Perses
Perses configuration
The Perses community dashboards provide preconfigured Perses dashboards for the most relevant mesh metrics. Although Kiali offers similar views in its metrics dashboards, it is not in Kiali’s goals to provide the advanced querying options, nor the highly customizable settings, that are available in Perses. They are the same as those provided by Istio’s Grafana add-on. Thus, it is recommended that you use Perses if you need those advanced options.
Kiali, from version v2.15, can provide a direct link from its metric dashboards to the equivalent or most similar Perses dashboard, which is convenient if you need the powerful Perses options.
The Perses links will appear in the Kiali metrics pages.
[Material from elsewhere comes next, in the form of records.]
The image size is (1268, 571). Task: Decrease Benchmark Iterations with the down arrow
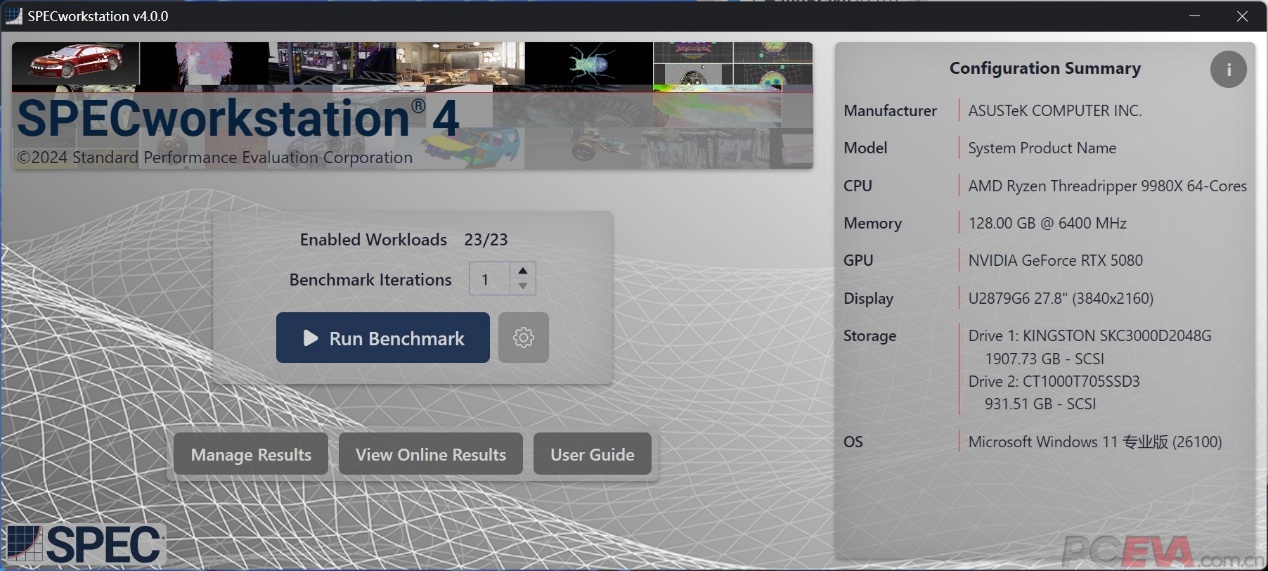coord(522,287)
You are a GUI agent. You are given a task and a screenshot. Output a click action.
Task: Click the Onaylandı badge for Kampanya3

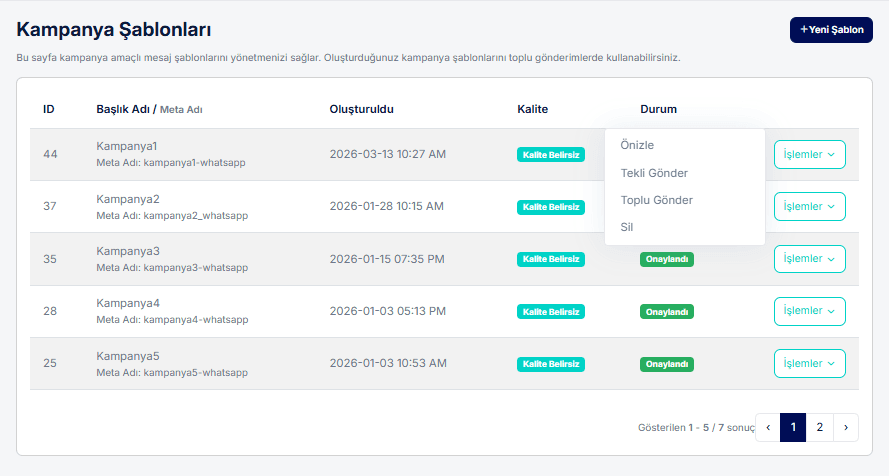[667, 259]
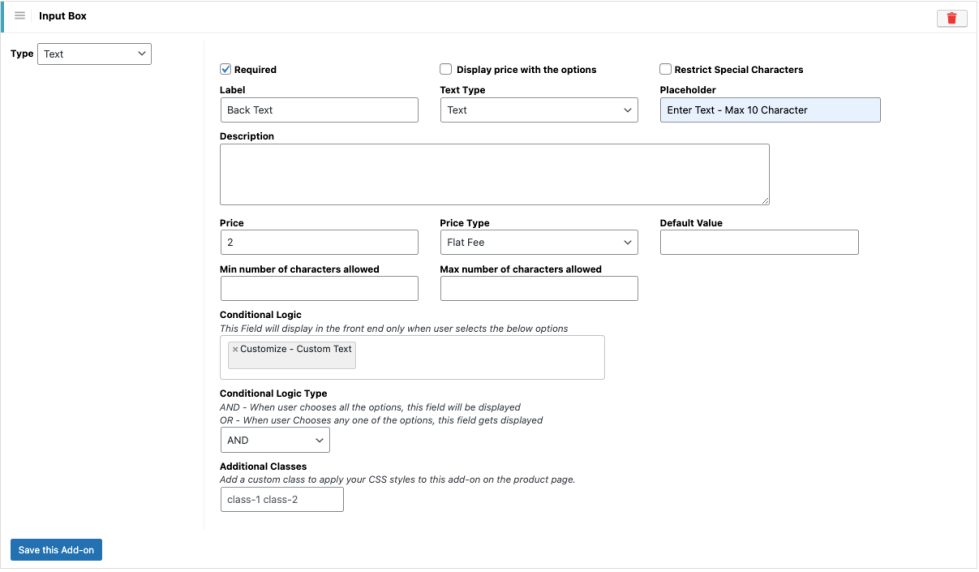Click the Additional Classes input box
Viewport: 979px width, 572px height.
281,499
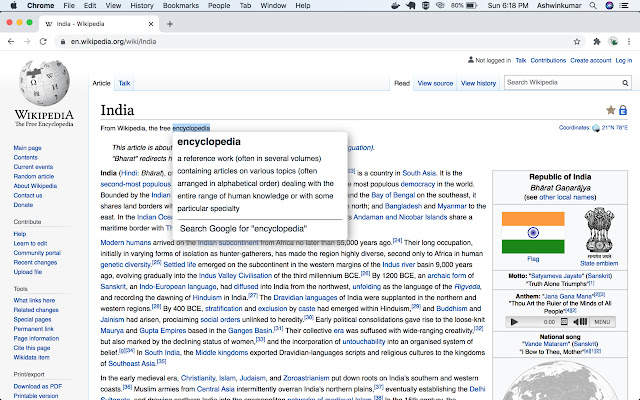The height and width of the screenshot is (400, 640).
Task: Go back to the previous page
Action: [x=11, y=43]
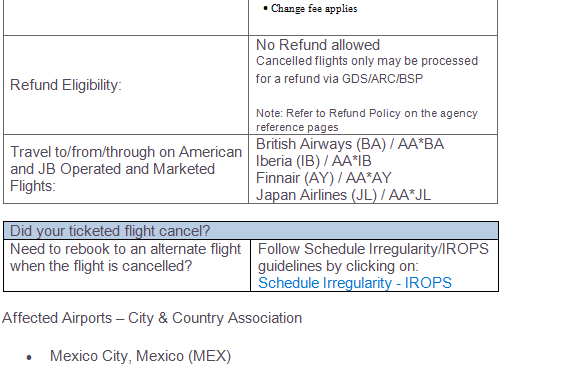The width and height of the screenshot is (580, 376).
Task: Click the 'Affected Airports – City & Country Association' heading
Action: pyautogui.click(x=152, y=318)
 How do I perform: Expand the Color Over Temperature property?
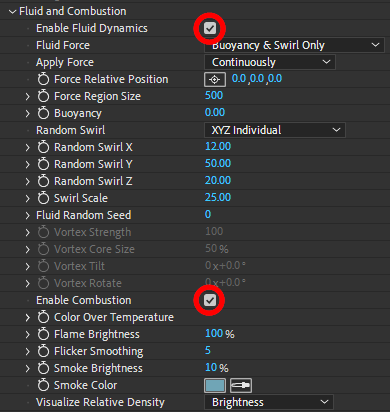28,317
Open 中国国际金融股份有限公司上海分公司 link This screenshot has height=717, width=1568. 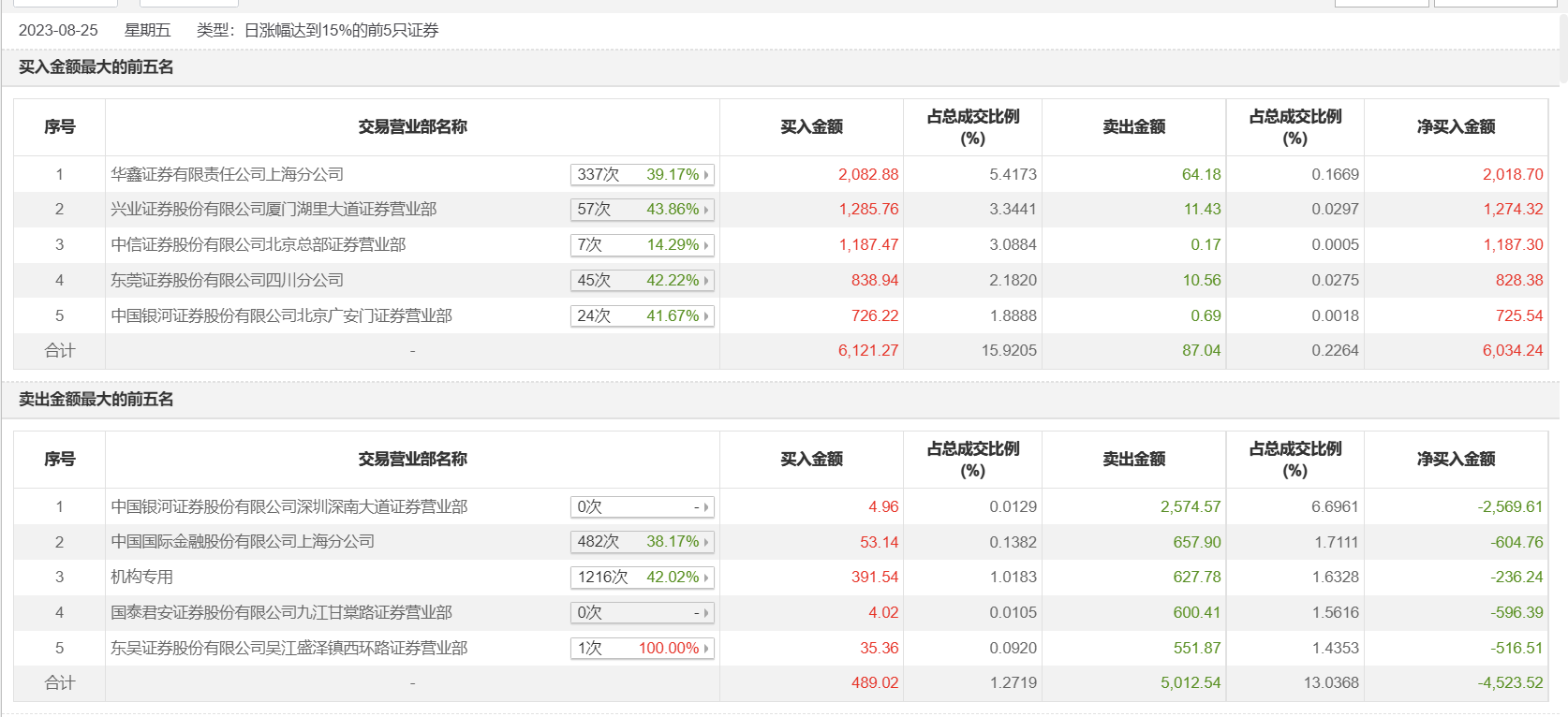coord(243,542)
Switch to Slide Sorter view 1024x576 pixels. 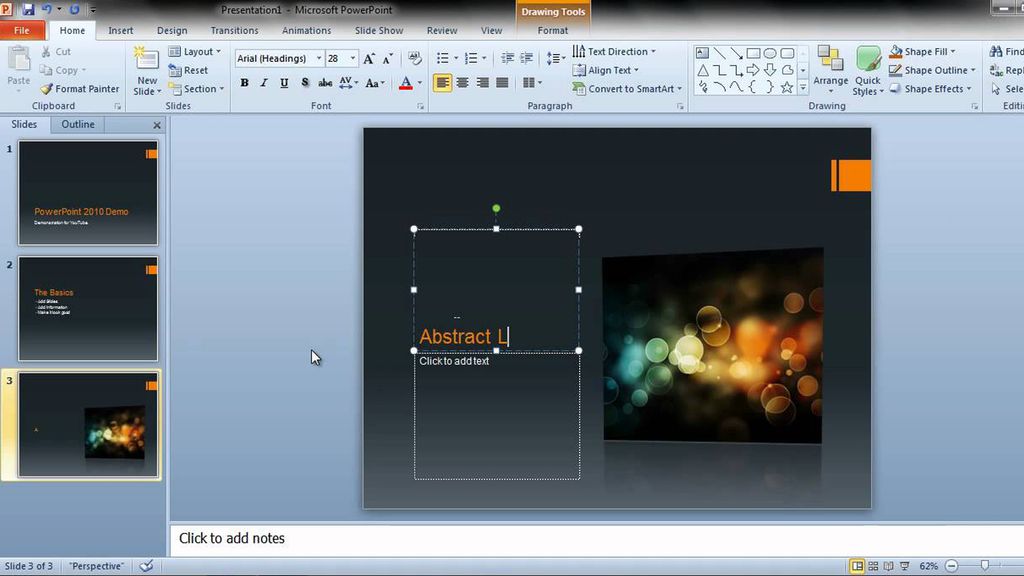[x=871, y=565]
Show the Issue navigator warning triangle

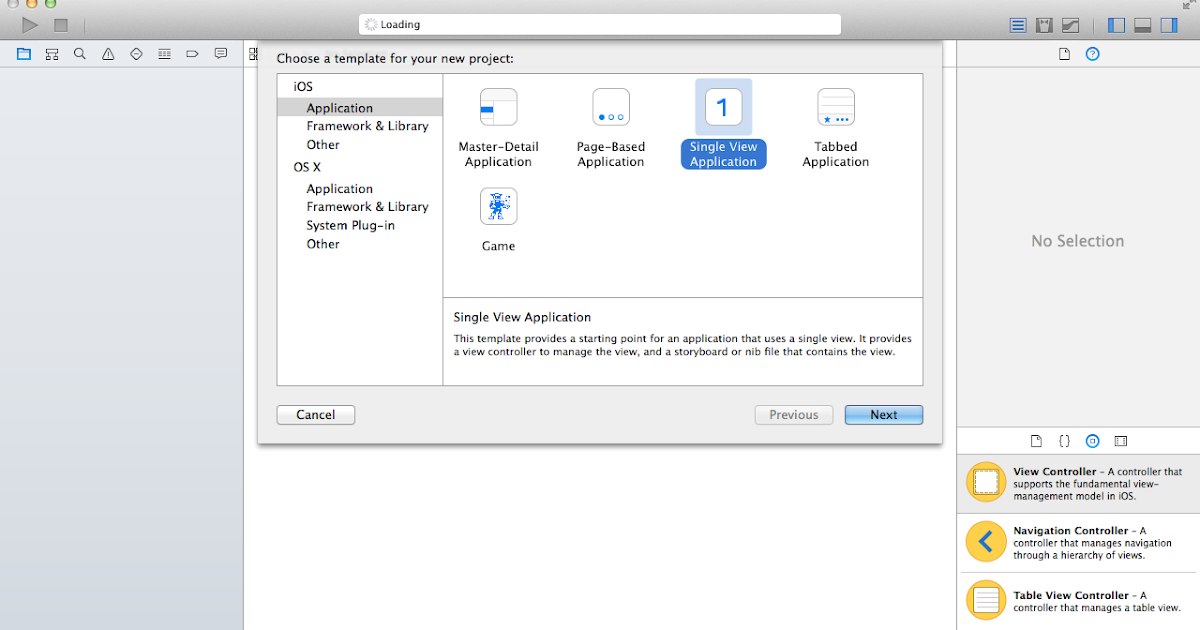click(x=108, y=54)
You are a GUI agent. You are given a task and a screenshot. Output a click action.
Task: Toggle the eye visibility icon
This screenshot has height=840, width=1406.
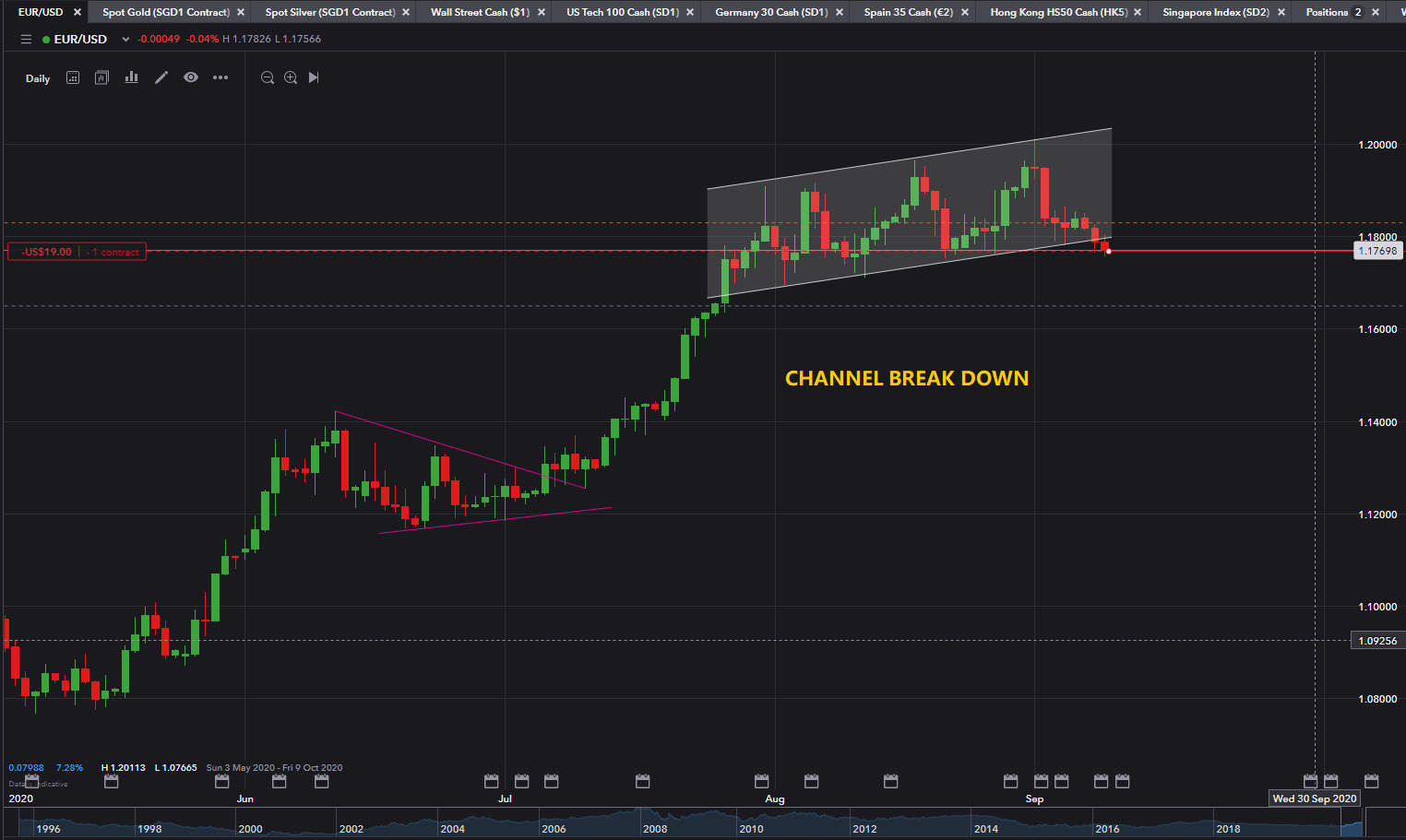click(191, 77)
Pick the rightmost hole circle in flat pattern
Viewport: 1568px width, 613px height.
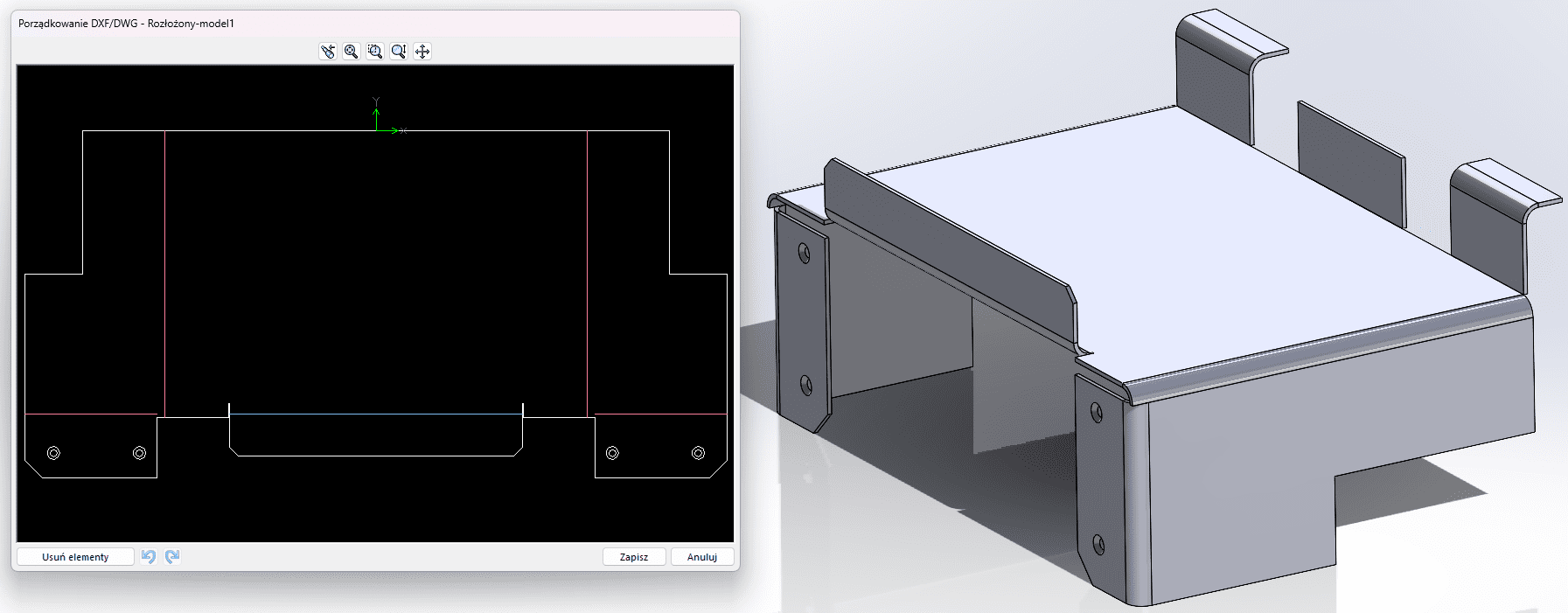(x=698, y=453)
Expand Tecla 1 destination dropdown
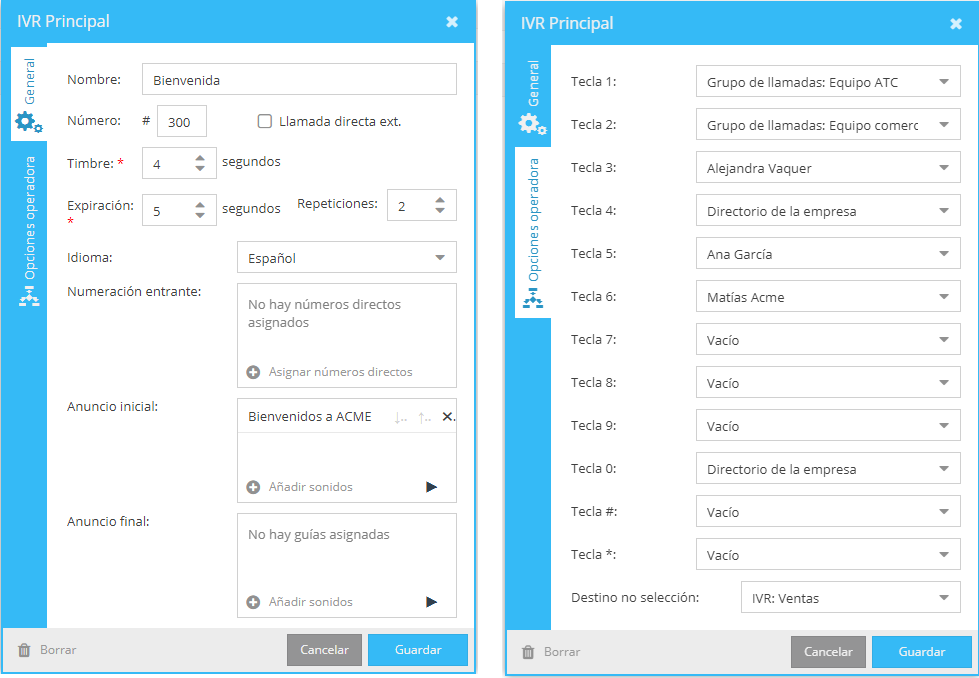979x678 pixels. [827, 82]
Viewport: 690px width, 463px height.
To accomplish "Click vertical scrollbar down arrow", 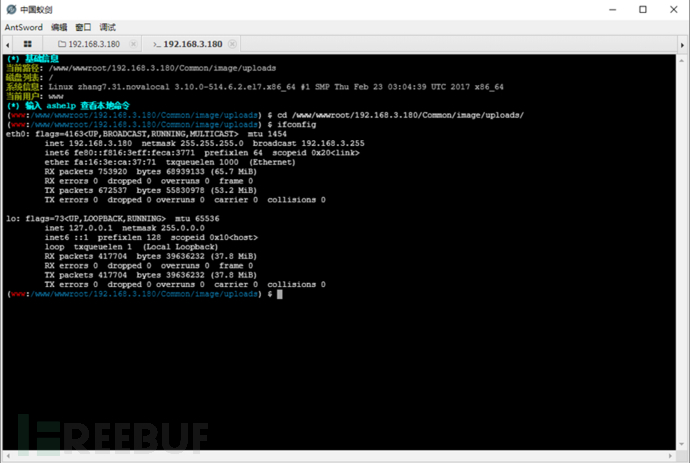I will [x=682, y=444].
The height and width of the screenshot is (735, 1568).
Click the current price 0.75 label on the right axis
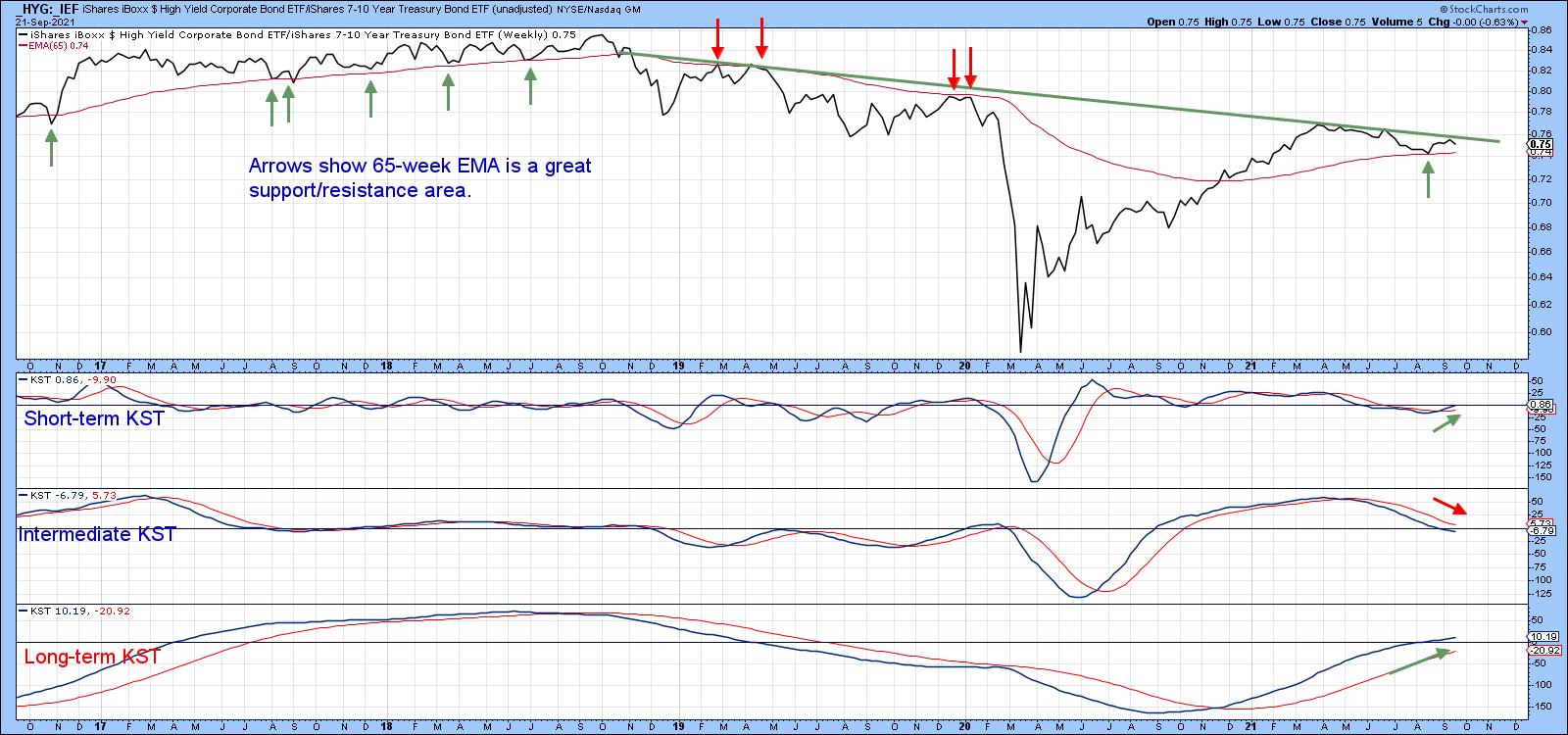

For example:
For these links to appear in Kiali you need to manually configure the Perses URL and the dashboards that come preconfigured with Istio, like in the following example:
spec:
external_services:
perses:
enabled: true
# Perses service name is "perses" and is in the "telemetry" namespace.
internal_url: 'http://perses.telemetry:4000/'
# Public facing URL of Perses
external_url: 'http://my-ingress-host/perses'
dashboards:
- name: "Istio Service Dashboard"
variables:
namespace: "var-namespace"
service: "var-service"
datasource: "var-datasource"
- name: "Istio Workload Dashboard"
variables:
namespace: "var-namespace"
workload: "var-workload"
- name: "Istio Mesh Dashboard"
- name: "Istio Ztunnel Dashboard"
variables:
namespace: "var-namespace"
workload: "var-workload"
# Perses project
project: "istio"
When running Perses with the cluster observability operator in OpenShift, it requires an additional configuration item (Available from Kiali >2.17), so the url format can be compatible with the plugin UI URL:
spec:
external_services:
perses:
...
url_format: "openshift"
The internal URL shouldn’t be set to avoid an internal validation of the Dashboards. The external URL should be set to the OpenShift cluster, without the additional path.
Perses authentication configuration
The Kiali CR provides authentication configuration that will be used to connect to your Perses instance and for detecting your Perses version in the Mesh graph.
Basic and OAuth2 client_credentials authentication are supported.
spec:
external_services:
perses:
enabled: true
auth:
insecure_skip_verify: false
password: "pwd"
type: "basic"
username: "user"
health_check_url: ""
To configure a secret to be used as a user or password, see this FAQ entry.
To authenticate using OAuth2 client_credentials flow, set type: "oauth2" and provide the oauth2 block:
spec:
external_services:
perses:
auth:
type: "oauth2"
oauth2:
client_id: "my-client-id"
client_secret: "secret:my-oauth2-secret:client_secret"
token_url: "https://idp.example.com/token"
scopes: [] # optional: list of OAuth2 scopes to request
audience: "" # optional: some providers require this
auth_style: "header" # "header" (default) or "params"
The client_secret field supports the secret:<secretName>:<secretKey> pattern for automatic secret mounting and rotation without pod restart. See the FAQ entry for details.
insecure_skip_verify applies only to the Perses connection, not to the OAuth2 token endpoint. The token endpoint always validates TLS certificates. To trust a private CA for the token endpoint, add the CA to the kiali-cabundle ConfigMap as described in the TLS Configuration page.
TLS Certificate Configuration
If your Perses server uses HTTPS with a certificate issued by a private CA, see the TLS Configuration page to learn how to configure Kiali to trust your CA.